Tunisia’s main trade union said Wednesday that the government had notified it of “serious threats” to its leaders aimed at undermining its efforts to broker an end to a lingering political crisis.
“The union’s management has been informed of the existence of serious threats targeting its leaders… with the information coming from the relevant departments of the interior ministry,” the UGTT said on its Facebook page.
The powerful trade union has been leading mediation efforts to end two months of political deadlock sparked by the assassination in July of opposition MP Mohamed Brahmi, an attack blamed on radical Islamists.
It said the threats were designed to hamper the proposed “national dialogue” between Tunisia’s Islamist-led government and the opposition to find a compromise and overcome the current impasse.
The UGTT gave no further details about the origin or nature of the threats.
It has previously accused the League for the Protection of the Revolution, a controversial militia with ties to the ruling Islamist party Ennahda, of attacking a gathering outside its headquarters, which left several unionists wounded.

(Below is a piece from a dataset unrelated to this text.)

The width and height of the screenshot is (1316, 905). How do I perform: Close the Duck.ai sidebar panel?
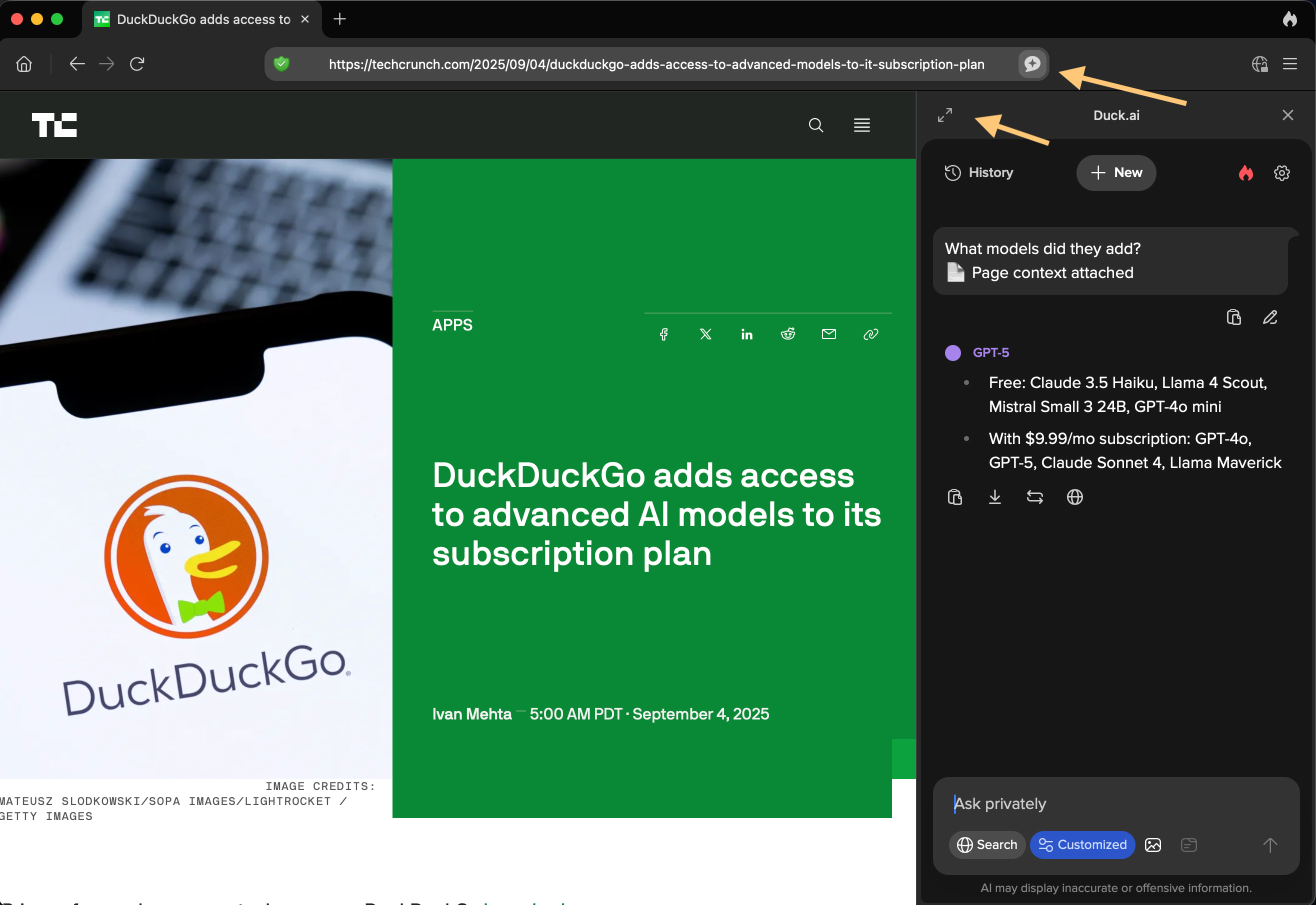(x=1288, y=115)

Since Brahmi’s murder, political activity in Tunisia has been ground to a halt, with the opposition demanding the ruling coalition’s immediate resignation and calling for a nationwide campaign of protests.
Ennahda has agreed to step down and allow the formation of new government but only once a compromise has been reached on key political issues, notably the draft constitution.
The UGTT said on Saturday that the ruling Islamists, whom it had previously accused of dragging their feet, had fully accepted its transition plan, which includes a three-week deadline for the formation of a cabinet of independents after the launch of national dialogue.
An Ennahda spokesman confirmed that the Islamists were “ready to enter into dialogue with all parties”, adding that the talks could begin this week, but he said no date had been set.
Tunisia remains without a new charter, functioning state institutions or a timetable for fresh elections more than two and half years after the uprising that toppled former strongman Zine El Abidine Ben Ali and touched off the Arab Spring.